State Attorney General Eric T. Schneiderman set up a voter hot line on Tuesday, and said Wednesday that if fielded more than 1,000 complaints. He said his office would be investigating voting irregularities in New York City and possibly other parts of the state.

“Yesterday, New Yorkers turned out in impressively high numbers to vote for the nominees in their respective parties. By most accounts, voters cast their ballots smoothly and successfully. However, I am deeply troubled by the volume and consistency of voting irregularities, both in public reports and direct complaints to my office’s voter hot line,” Schneiderman said in a statement.

But even with the limits on who can vote and allegations of irregularities, more than 2.6 million people were able to successfully cast their ballots.

In the Democratic race, just shy of 1.8 million votes were cast statewide, about 100,000 votes fewer than in 2008, a year when Clinton, President Obama and John Edwards were in a contentious Democratic primary.

In the Republican race among Trump, Ohio Gov. John Kasich and Texas Sen. Ted Cruz, 853,539 votes were cast statewide, nearly 200,000 votes more than in 2008. It’s also triple the number of Republicans who voted in New York’s 2012 GOP primary, held after Mitt Romney had the nomination largely secured.

Trump on Tuesday won all local counties, finishing with below 50 percent of the vote only in Saratoga and Schenectady counties.
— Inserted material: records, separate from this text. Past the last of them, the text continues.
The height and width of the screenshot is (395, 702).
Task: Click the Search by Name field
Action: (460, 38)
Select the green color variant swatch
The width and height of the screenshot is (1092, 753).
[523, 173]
Local Democrats, on the other hand, preferred Sanders, even though Clinton carried the state as a whole by 58 percent to 42 percent.

Final but unofficial numbers from the state Board of Elections show Sanders, the senator from Vermont, carrying 49 of the state’s 62 counties. Clinton’s wins were in New York City, its closest suburban counties, and in the upstate counties with the largest cities.
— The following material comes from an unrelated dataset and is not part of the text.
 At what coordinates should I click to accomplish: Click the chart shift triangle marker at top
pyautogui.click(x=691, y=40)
“Hillary does well in diverse and urban communities, and Sanders does well in white rural communities,” Turner said. “Large parts of upstate look more like Vermont or Wyoming than they do like New York City.”

The problems with people wanting to vote in the primary even though they weren’t members of either party were exacerbated by a social media rumor that a judge was going to open New York primaries to all who wanted to vote.
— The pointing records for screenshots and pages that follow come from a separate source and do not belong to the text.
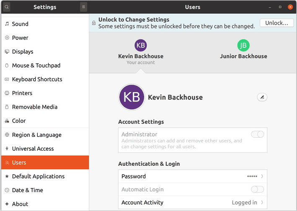Open the search icon in Settings header
Viewport: 297px width, 211px height.
7,7
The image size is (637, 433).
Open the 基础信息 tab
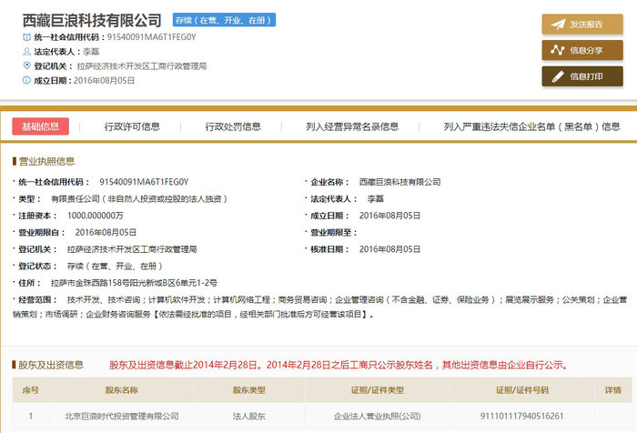tap(41, 126)
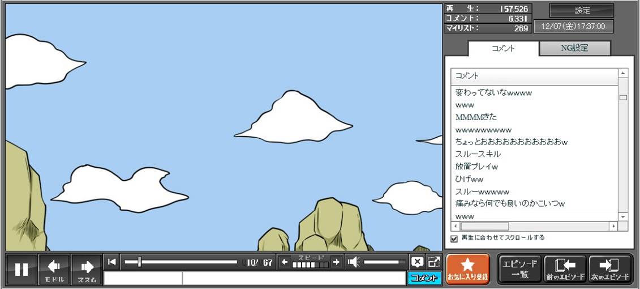Switch to the NG設定 tab
This screenshot has width=640, height=289.
click(x=574, y=48)
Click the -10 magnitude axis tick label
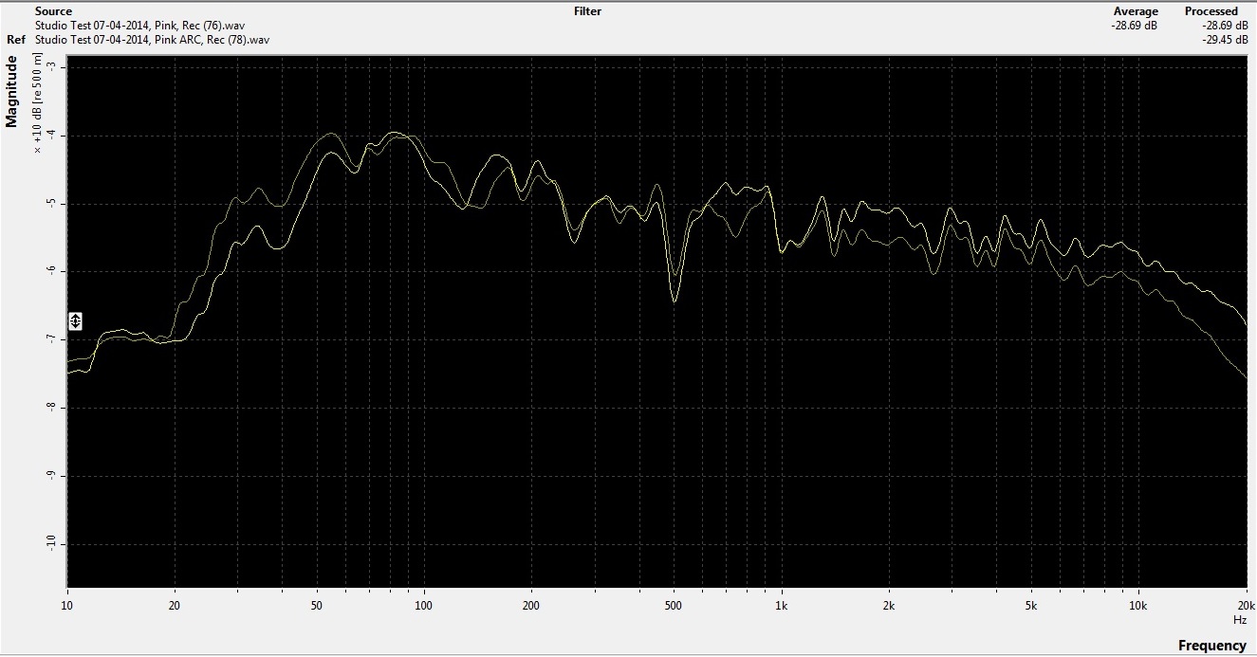The width and height of the screenshot is (1257, 657). click(49, 544)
There was a kernel of truth: A group called Election Justice USA had filed a lawsuit in federal court on Long Island, seeking an emergency order. The judge, however, denied the order.

Those who showed up at the polls without being a party member were turned away, or if they were insistent, given an affidavit ballot to be reviewed by the local Board of Elections later.

“It happened all over the state,” Turner said. “Both Sanders and Trump are very successful at reaching out to disaffected or independent voters.”

Jamie Duchessi, the Democratic election commissioner in Montgomery County, said that all the national attention the primaries received, along with Capital Region appearances by all five major candidates, contributed to voter interest and turnout, and that county also had problems with unenrolled voters coming to the polls. The Board of Elections fielded many calls from polling places where voters were insisting they could vote.

“Some were not able to vote at all, but we had some who voted by affidavit ballot,” he said. “In mast cases, it was the individual unaware of the process.”

Elections boards also heard complaints from a lot of people who expected to be able to vote at 6 a.m. — as they can in a general election — and were surprised to find out that New York state sets the voting hours for a primary at noon to 9 p.m.